Fede “Dov’è Dio di fronte al virus?” “Sono i dubbi a renderci umani”
AL SIGNOR GIAN CARLO CASELLI: se c'è un cittadino italiano e una persona degna di rispetto io la identifico in Lei. Apprezzo e non da ora il suo equilibrio e la sua obiettività. Perciò mi colpisce la sua affermazione in un articolo sul Fatto di domenica: “In sostanza, una sola certezza: il virus (o vairusdei dotti) è sconosciuto o indecifrabile”. Io ho individuato un’altra certezza, mai toccata da alcuno e basata su due considerazioni: 1) in questi tre mesi gli italiani hanno seviziato e storpiato la loro lingua madre compiendo il più grave dei delitti possibili, per cittadini che si dicono cattolici, un incesto. 2) Nonostante tutte le preghiere, le giaculatorie, le manifestazioni di fede (parolaia, anche del Santo padre), l’invocazione dell’infinita schiera di madonne, madonnuzze, santi, santini, santuzze, padri pii, esposizioni di rosari, gesù cristi, venerati, beati e beoti, non mi risulta che ci sia arrivato il minimo segno della loro esistenza. Eppure guai a ricordarlo. Eppure manteniamo un apparato chiesastico che ci costa ogni anno diversi miliardi sia direttamente che sottobanco. A cosa serve? Non voglio continuare. Ma gradirei una risposta di qualunque segno. Grazie.

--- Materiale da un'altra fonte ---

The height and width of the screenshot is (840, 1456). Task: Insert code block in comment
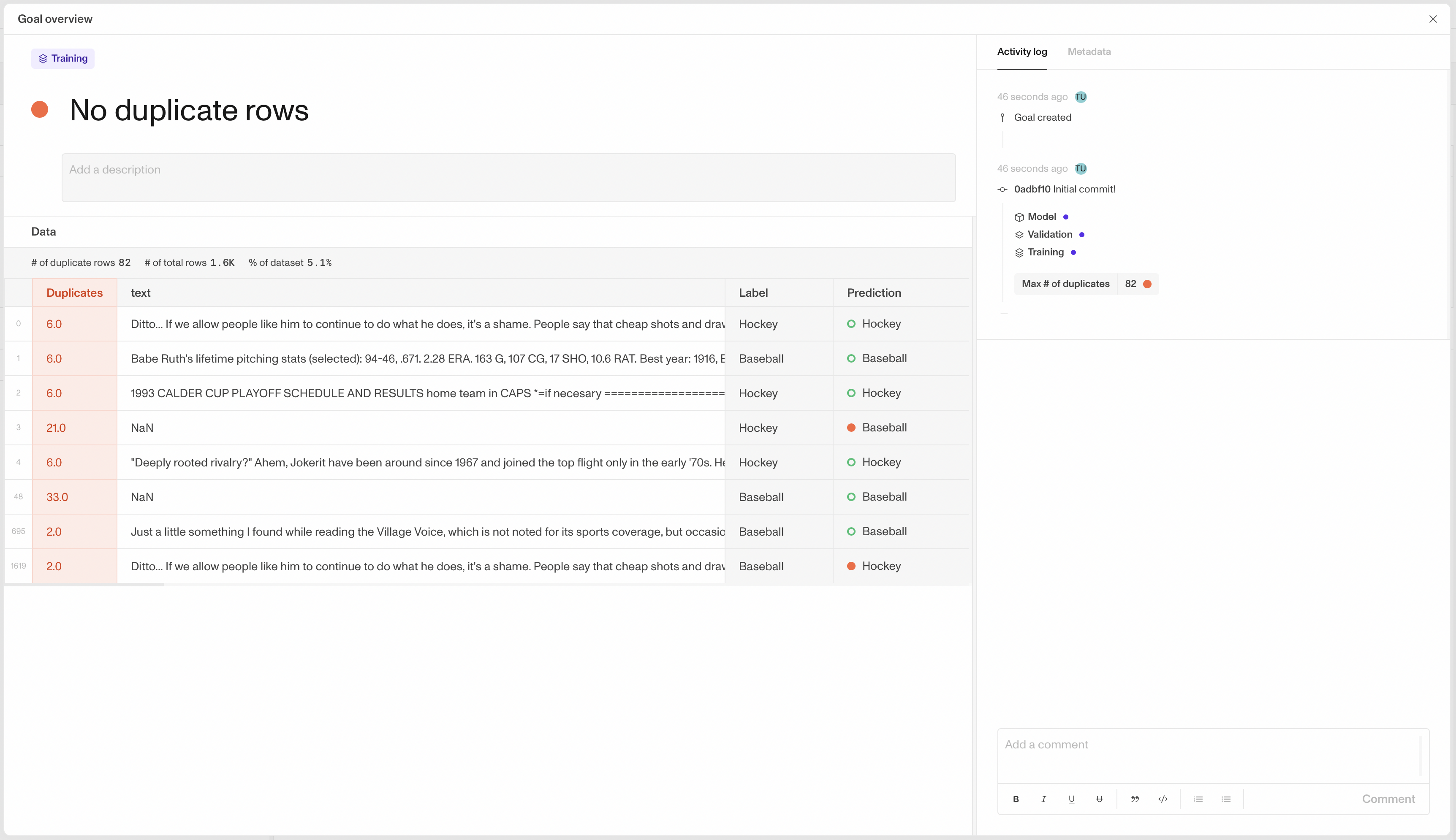pos(1163,799)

CARO IGNAZIO, grazie per la lettera. Le sue opinioni sulle pratiche religiose (esposte in modo anche simpatico) sono certamente personali, cioè in lei ben radicate e motivate. Ma non possiamo farle diventare una “certezza”. Altrimenti chi non la pensa come lei non avrebbe spazi per replicare.
Non è detto che chi pratica un qualsiasi culto lo faccia in attesa che gli “arrivi qualche segno dell’esistenza” divina o qualche miracolo capace di eliminare virus, cataclismi, guerre o miserie. Per molti (quasi tutti?) le preghiere sono modi per prendere coscienza dei propri limiti, per uscire da rancori o violenza, per costruire buone pratiche di vita comunitaria. Tutte realtà fluide, che non reggono il metro rigido della “certezza”. Ecco, caro Ignazio: meno certezze e più opinioni, è la formula che ci fa liberi e ci riconcilia con le nostre diversità (la vera ricchezza che ci rende umani!).
Lei parla di un “apparato chiesastico” (ma attenzione a non ignorare le fedi diverse da quella cattolica) che ha certamente dei costi. Ma esso rappresenta anche – con attività sociali, educative, ricreative e culturali – una straordinaria risorsa capace di generare solidarietà per costruire contesti più giusti e meno diseguali. Quanto al “Santo padre” Francesco, confesso di essere un suo appassionato fan. Soprattutto dopo la preghiera solitaria prima di Pasqua in piazza San Pietro: capace di dimostrare come persino il silenzio (i lunghissimi minuti senza parole, immobile davanti all’ostensorio) abbia la virtù di costringere a pensare e sperare. Anche se non ha eliminato il Coronavirus.